Clinical Trial Details
— Status: Completed
Administrative data
NCT number |
NCT01047111 |
Other study ID # |
201001ECFD |
Secondary ID |
|
Status |
Completed |
Phase |
N/A
|
First received |
|
Last updated |
|
Start date |
May 2010 |
Est. completion date |
July 2017 |
Study information
Verified date |
July 2023 |
Source |
Fudan University |
Contact |
n/a |
Is FDA regulated |
No |
Health authority |
|
Study type |
Interventional
|
Clinical Trial Summary
This is a clinical trial from Eastern Cooperative Thoracic Oncology Project (ECTOP), numbered
as ECTOP-2001. Esophageal carcinoma is an aggressive disease with a poor prognosis. Surgical
resection remains the basic method of management of this malignancy. Although different
approaches have been described for the surgical resection of esophageal cancer, there is no
statistical evidence based on large scale prospective randomized trials with regard to the
issue that which is the optimal surgical approach for esophageal cancer. The purpose of this
study is to test two different approach of transthoracic esophagectomy (Right Side
Thoracotomy plus Midline Laparotomy Approach: Ivor-Lewis Procedure and Left Side Thoracotomy
Approach: Sweet Procedure) in middle or lower third intrathoracic esophageal cancer. This
research is being done to see whether one approach is superior than the other approach with
better long-term outcome and acceptable postoperative short-term outcome or not.
Description:
Background :
Esophageal carcinoma is an aggressive disease with a poor prognosis. Surgical resection
remains the basic method of management of this malignancy. Although different approaches have
been described for the surgical resection of esophageal cancer, there is no statistical
evidence based on large scale prospective randomized trials with regard to the issue that
which is the optimal surgical approach for esophageal cancer. In middle or lower third
intrathoracic esophageal cancer, a great number of thoracic surgeon preferred the Ivor-Lewis
Procedure(Right Side Thoracotomy plus Midline Laparotomy Approach), and believe that this
approach can get better exposure for the upper mediastinal node dissection so can get the
better long-term survival. But some others preferred the Sweet Procedure(Left Side
Thoracotomy Approach),especially in china, more than two of the third unit performed the left
side approach esophagectomy routinely and the long-term survival was reported equal to even
better than the right side approach. The purpose of this study is to conduct a large scale
prospective randomized Phase Ⅲ clinical trial to test that based on the long-term
outcomes(overall survival and disease free survival )and postoperative short-term
outcomes(mortality, morbidity),whether one approach is superior than the other approach or
not.
Objectives:
1. To compare overall survival after right side approach and left side approach
esophagectomy
2. To compare locoregional recurrence, disease free survival after right side approach and
left side approach esophagectomy
3. To compare postoperative morbidity and mortality in the two groups
4. To evaluate short and long term quality of life after the two procedures
Design: Prospective randomized controlled
Setting: Fudan University Cancer Center, Shanghai, China.

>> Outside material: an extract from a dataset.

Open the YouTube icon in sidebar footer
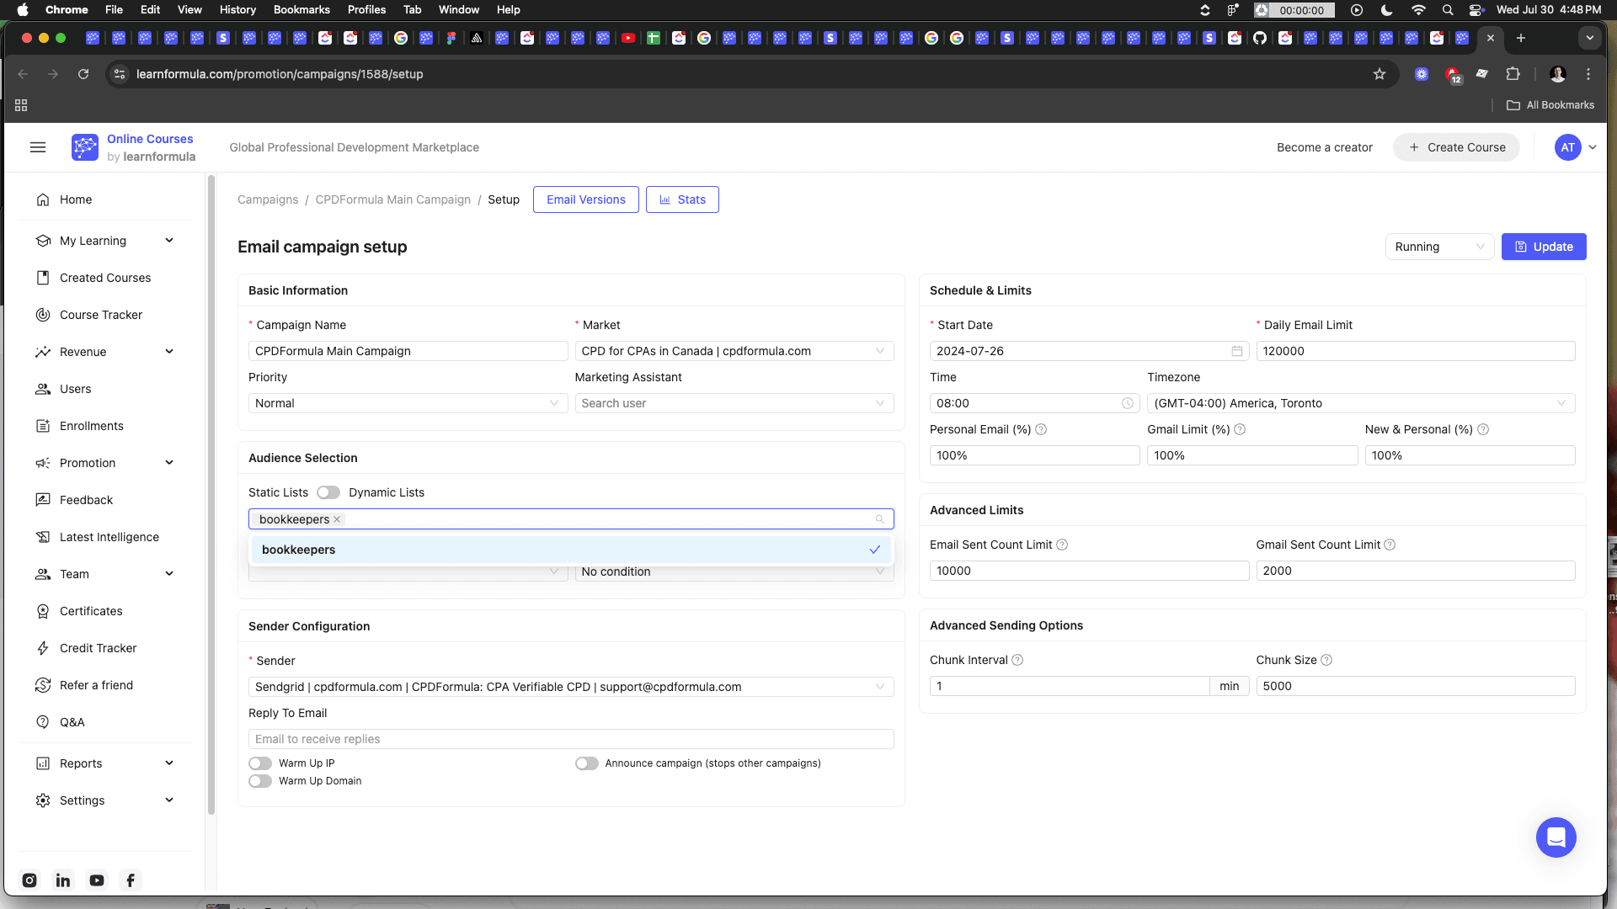Image resolution: width=1617 pixels, height=909 pixels. coord(97,880)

Patients and methods : All patients with biopsy proven carcinoma of the middle or lower third
of the esophagus presenting to our hospital will be considered for the study.
Staging investigations will be standard and will include
1. Computed Tomography (CT) scans in all patients
2. Esophagogastroscopy
3. Barium swallow
4. Endoscopic Ultrasonography (EUS) wherever possible
5. PET-CT scan wherever possible
Randomization:
Block randomization will be done using a computer generated sheet. Randomization will be
performed 3 days to 1 week before the operation.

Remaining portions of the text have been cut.